Chambers defended his agency’s move. “It doesn’t make a material difference,” he said. “It doesn’t change the fact that your debt-to-GDP ratio, under most plausible assumptions, will continue to rise over the next decade.”

This is the text of S & P’s release-

“The political brinksmanship of recent months highlights what we see as America’s governance and policymaking becoming less stable, less effective, and less predictable than what we previously believed. The statutory debt ceiling and the threat of default have become political bargaining chips in the debate over fiscal policy. Despite this year’s wide-ranging debate, in our view, the differences between political parties have proven to be extraordinarily difficult to bridge, and, as we see it, the resulting agreement fell well short of the comprehensive fiscal consolidation program that some proponents had envisaged until quite recently. Republicans and Democrats have only been able to agree to relatively modest savings on discretionary spending while delegating to the Select Committee decisions on more comprehensive measures. It appears that for now, new revenues have dropped down on the menu of policy options. In addition, the plan envisions only minor policy changes on Medicare and little change in other entitlements, the containment of which we and most other independent observers regard as key to long-term fiscal sustainability.” What to expect on Monday: ” it is possible that interest rates could rise if investors re-price relative risks. As a result, our alternate scenario factors in a 50 basis point (bp)-75 bp rise in 10-year bond yields relative to the base and upside cases from 2013 onwards. In this scenario, we project the net public debt burden would rise from 74% of GDP in 2011 to 90% in 2015 and to 101% by 2021.” And why all those who have said the downgrade will have no impact on markets will be tested as soon as Monday: “On Monday, we will issue separate releases concerning affected ratings in the funds, government-related entities, financial institutions, insurance, public finance, and structured finance sectors.”

Moodys has downgraded us to “negative,” which could mean they will downgrade us as well.

Undoubtedly, the blame game will begin immediately, but the fact is that this President has presided over the first downgrade in U.S. history. Since 1917, the United States has held the highest rating, albeit, not always deserved.

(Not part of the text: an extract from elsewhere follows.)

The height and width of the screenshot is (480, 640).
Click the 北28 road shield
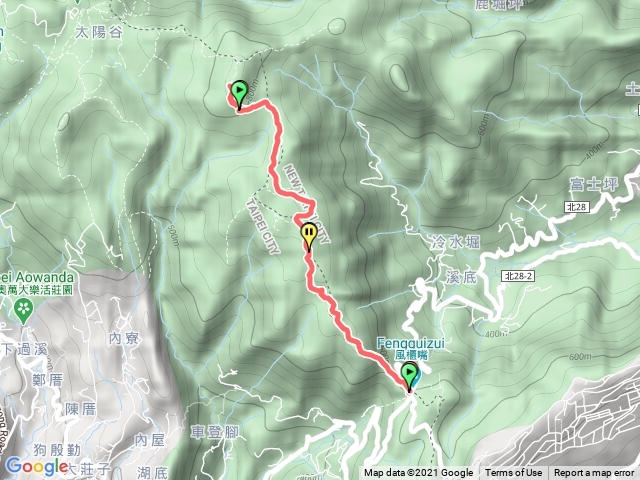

Ironically, the rating agencies, including S & P, supported the credit swaps which brought about our housing crisis. Despite this, they hold tremendous weight and their opinion will likely cause higher interest rates on our debt – we borrow $4 billion a day. It will be the cause of increases on all loans that we as Americans take out for cars, mortgages, and other purchases.

Monday morning Treasury bond yields should be interesting. Municipal bonds need to be watched since they use Treasury securities as backup. The FDIC will now clamor for more money. Interest rates will likely go up because they are technically riskier. Long term interest rates will rise. Mortgage interest rates increasing will further hurt the housing market. Asset prices falling will cause some banks to fail if they have a tight asset to debt ratio. The dollar will fall somewhat since other nations  have kept their AAA rating. Gold should see an uptick.

Was the declining stock market reacting to information they had about our drop in rating? If not, we should see a worse drop on Monday.